• **PROBLEM TO SOLVE**:
Your answer should be the lines below from the one holding "segunda abr. 06, 10:04:00 a.m. (89, 1003)" through the one holding "segunda abr. 06, 02:35:00 p.m. (89, 1680)", copied exactly and with nothing else.

--- GIVEN RECORDS Enclosed Below ---

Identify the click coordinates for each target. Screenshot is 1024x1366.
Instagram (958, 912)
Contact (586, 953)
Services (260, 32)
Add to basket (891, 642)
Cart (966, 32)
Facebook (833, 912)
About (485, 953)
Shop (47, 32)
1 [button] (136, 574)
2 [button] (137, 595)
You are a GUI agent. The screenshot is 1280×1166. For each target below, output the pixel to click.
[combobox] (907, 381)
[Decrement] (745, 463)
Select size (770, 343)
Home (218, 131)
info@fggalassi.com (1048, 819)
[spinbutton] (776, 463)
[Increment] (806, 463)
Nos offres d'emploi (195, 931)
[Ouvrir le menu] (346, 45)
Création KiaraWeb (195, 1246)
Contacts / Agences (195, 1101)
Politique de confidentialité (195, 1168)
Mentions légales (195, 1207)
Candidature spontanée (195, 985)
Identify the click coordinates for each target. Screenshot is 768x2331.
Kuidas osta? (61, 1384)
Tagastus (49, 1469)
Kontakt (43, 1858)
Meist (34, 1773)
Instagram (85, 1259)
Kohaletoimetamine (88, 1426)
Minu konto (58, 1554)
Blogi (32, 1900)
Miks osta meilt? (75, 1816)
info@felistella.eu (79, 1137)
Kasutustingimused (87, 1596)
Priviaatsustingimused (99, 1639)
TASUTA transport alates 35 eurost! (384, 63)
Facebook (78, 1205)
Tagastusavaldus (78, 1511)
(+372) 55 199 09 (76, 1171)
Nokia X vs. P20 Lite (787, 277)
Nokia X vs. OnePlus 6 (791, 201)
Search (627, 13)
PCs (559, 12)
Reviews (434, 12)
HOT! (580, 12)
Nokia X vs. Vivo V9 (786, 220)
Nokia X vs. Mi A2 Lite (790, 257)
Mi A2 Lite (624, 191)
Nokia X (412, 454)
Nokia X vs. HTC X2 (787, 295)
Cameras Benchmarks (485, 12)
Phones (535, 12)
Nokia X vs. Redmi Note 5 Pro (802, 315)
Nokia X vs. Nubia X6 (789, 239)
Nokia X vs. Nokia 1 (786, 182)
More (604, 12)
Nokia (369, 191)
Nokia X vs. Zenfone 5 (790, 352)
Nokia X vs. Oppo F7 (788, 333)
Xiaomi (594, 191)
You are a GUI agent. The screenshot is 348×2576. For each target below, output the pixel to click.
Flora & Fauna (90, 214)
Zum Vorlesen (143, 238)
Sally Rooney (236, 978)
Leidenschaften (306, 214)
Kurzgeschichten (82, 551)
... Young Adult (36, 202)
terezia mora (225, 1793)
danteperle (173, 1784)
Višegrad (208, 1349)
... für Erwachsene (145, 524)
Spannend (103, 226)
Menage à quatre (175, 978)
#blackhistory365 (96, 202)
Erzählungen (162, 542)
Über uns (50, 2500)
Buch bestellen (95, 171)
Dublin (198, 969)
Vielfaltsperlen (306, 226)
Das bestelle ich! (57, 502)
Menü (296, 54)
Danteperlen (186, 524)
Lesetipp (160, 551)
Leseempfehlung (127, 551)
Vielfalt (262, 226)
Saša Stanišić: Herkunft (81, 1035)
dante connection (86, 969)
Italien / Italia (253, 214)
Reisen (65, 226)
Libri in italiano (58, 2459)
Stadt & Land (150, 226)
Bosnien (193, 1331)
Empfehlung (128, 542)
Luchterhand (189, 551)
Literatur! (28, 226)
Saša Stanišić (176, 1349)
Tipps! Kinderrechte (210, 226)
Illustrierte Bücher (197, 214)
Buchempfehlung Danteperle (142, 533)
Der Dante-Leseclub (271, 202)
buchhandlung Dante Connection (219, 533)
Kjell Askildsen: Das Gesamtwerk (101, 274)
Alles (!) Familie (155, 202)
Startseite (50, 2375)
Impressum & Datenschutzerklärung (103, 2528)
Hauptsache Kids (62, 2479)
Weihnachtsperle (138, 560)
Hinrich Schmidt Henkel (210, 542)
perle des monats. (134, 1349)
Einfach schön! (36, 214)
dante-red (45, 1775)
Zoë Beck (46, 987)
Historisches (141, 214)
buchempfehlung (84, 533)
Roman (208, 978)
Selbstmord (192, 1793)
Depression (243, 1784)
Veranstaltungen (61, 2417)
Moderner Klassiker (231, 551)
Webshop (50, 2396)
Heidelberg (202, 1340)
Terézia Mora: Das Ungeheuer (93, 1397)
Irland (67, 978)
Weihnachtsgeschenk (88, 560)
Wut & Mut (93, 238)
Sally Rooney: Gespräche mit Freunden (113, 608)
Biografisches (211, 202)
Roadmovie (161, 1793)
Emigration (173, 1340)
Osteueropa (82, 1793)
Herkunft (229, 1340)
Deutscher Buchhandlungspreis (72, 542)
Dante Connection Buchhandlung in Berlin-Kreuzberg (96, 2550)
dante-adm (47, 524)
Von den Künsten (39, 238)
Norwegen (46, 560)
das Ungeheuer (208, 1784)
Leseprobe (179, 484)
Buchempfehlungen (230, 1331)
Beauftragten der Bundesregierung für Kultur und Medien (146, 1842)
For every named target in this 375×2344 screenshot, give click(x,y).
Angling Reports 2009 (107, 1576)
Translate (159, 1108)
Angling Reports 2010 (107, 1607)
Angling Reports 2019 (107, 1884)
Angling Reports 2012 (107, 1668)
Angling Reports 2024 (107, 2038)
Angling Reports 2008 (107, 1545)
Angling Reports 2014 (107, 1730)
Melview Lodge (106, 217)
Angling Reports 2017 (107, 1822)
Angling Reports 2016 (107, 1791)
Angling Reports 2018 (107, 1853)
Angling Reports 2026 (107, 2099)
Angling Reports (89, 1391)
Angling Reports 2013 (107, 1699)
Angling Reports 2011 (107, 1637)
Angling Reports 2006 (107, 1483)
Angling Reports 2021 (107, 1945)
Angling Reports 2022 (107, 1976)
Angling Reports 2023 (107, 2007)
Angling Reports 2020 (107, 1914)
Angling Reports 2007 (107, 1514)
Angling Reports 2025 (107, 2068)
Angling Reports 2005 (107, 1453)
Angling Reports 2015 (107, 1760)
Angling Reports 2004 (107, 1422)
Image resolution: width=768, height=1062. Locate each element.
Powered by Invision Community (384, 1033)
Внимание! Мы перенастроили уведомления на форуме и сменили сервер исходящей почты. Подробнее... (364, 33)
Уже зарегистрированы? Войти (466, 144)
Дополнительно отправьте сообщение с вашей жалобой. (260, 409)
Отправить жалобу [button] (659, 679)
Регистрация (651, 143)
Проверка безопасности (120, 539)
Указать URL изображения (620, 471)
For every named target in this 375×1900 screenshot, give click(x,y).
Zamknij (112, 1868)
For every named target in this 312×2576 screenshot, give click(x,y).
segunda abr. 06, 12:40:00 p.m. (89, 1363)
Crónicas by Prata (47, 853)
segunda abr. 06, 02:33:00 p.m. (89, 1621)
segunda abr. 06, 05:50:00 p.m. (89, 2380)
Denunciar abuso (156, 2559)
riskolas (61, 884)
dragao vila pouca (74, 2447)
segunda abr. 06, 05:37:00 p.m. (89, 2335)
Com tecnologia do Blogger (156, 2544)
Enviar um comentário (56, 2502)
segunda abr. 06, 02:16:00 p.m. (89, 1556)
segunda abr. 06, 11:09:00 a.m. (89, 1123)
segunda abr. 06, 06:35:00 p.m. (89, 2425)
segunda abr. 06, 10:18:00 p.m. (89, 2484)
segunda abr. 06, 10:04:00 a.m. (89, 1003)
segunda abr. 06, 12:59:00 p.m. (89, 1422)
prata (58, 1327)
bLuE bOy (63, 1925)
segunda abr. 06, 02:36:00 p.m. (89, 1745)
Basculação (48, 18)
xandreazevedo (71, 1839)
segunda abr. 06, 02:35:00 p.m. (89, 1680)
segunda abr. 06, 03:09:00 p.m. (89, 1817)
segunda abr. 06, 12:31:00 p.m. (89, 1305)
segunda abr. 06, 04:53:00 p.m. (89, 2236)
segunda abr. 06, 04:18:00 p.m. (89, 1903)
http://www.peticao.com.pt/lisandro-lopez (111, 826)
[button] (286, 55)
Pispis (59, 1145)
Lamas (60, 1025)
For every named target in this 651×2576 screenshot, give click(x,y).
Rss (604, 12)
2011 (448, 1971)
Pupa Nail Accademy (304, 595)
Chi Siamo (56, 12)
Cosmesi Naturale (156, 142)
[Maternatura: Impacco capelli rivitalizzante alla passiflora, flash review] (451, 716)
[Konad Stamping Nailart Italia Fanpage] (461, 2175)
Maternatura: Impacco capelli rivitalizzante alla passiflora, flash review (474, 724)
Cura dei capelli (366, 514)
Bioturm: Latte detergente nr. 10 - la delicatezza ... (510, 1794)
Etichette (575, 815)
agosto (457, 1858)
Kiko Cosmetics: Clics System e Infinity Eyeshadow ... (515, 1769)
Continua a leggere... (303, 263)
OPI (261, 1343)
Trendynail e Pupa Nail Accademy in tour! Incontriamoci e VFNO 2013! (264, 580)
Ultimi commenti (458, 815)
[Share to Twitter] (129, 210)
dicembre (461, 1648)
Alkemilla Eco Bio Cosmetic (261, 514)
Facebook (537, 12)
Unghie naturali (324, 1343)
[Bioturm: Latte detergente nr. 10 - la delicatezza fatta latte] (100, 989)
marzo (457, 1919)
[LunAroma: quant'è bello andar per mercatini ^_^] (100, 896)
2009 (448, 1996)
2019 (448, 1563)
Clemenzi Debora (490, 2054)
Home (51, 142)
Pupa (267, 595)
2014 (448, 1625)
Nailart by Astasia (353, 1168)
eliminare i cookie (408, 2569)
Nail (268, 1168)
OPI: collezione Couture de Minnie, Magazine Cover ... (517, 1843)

--- End of Enclosed GIVEN RECORDS ---

• **ANSWER TO THIS EXERCISE**:
segunda abr. 06, 10:04:00 a.m. (89, 1003)
segunda abr. 06, 12:59:00 p.m. (89, 1422)
prata (58, 1327)
bLuE bOy (63, 1925)
segunda abr. 06, 02:36:00 p.m. (89, 1745)
Basculação (48, 18)
xandreazevedo (71, 1839)
segunda abr. 06, 02:35:00 p.m. (89, 1680)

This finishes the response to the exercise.